My brother won't get vaccinated:I asked why. Here are his reasons. And my responses.

Valentine, a radio personality since he was 20, became a popular conservative Nashville talk show host in 2001 by railing against a state income tax proposed then by Republican Gov. Don Sundquist.

Valentine grew his program into a nationally syndicated show that aired for 12 years on as many as 100 stations. At the end of the run, Valentine signed a three-year deal in 2019 that kept him on Super Talk 99.7 WTN.

Phil Valentine, a conservative talk radio host from Tennessee who had been a vaccine skeptic until he was hospitalized from COVID-19, died Aug. 21, 2021.

Valentine told The Tennessean four years ago that his mother's car crash death spurred him to get out of his small North Carolina hometown.

“Nothing wrong with my hometown, but the name of the game is bigger market," Valentine said. "I didn’t embrace that until my mom was gone.”

Valentine grew up wanting to be a rock star, and he started fronting bands at age 13. 

He quit college and went to broadcasting school after a friend, Steve Brown, said, “You’ve got a deep voice. Why don’t you do radio?”

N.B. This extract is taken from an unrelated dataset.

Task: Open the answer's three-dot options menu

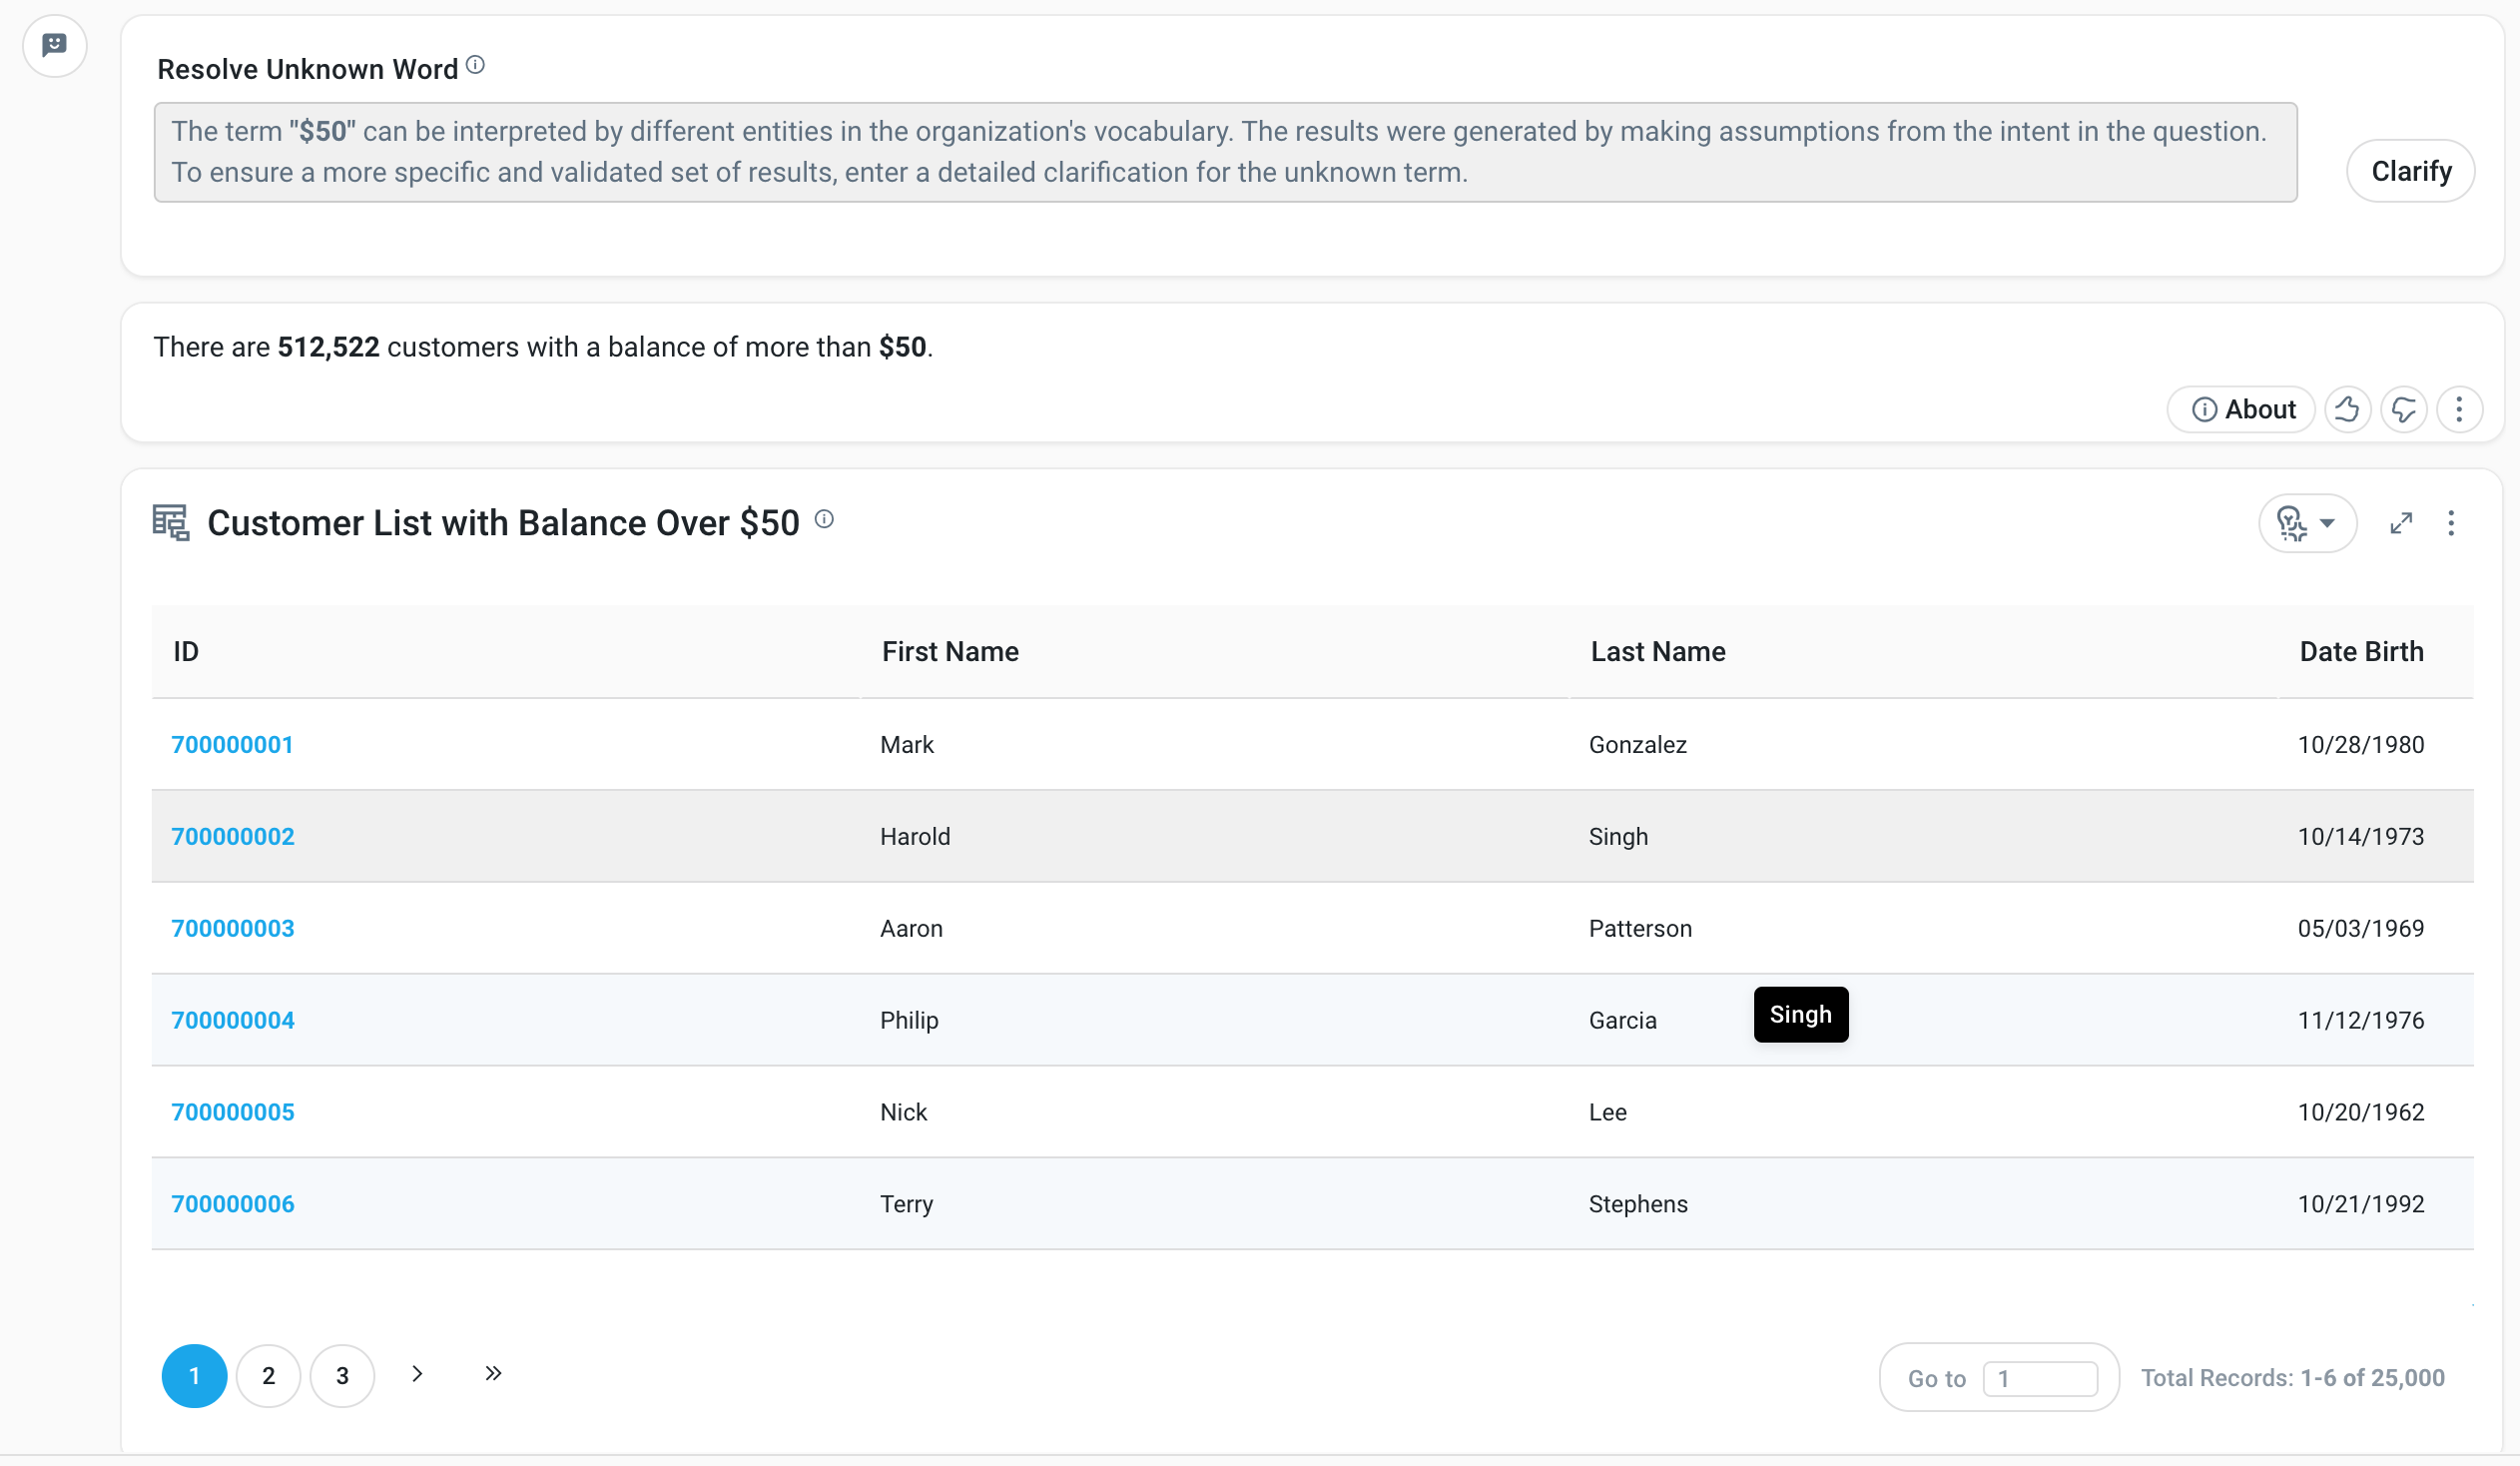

Campbell Valentine, left, does most of the work for his father-son podcast, The PodGOATs, with conservative radio personality Phil Valentine

Toward the end of his career, Valentine became a fiction novelist and a podcaster, joining forces with his son Campbell to tell stories about history and other non-political topics.

The father-son podcast, PodGOATs, softened the elder Valentine's image as they joked around about their relationship.

Tennessee Gov. Bill Lee and Senators Bill Hagerty and Marsha Blackburn took to Twitter to express their condolences. 

“Phil Valentine was a visionary for the conservative movement, and he made an enormous impact on the lives of many Tennesseans,” Sen. Marsha Blackburn tweeted. “My deepest condolences and prayers are with Phil’s wife, Susan, and his family. May they be comforted and surrounded by love during this difficult time.”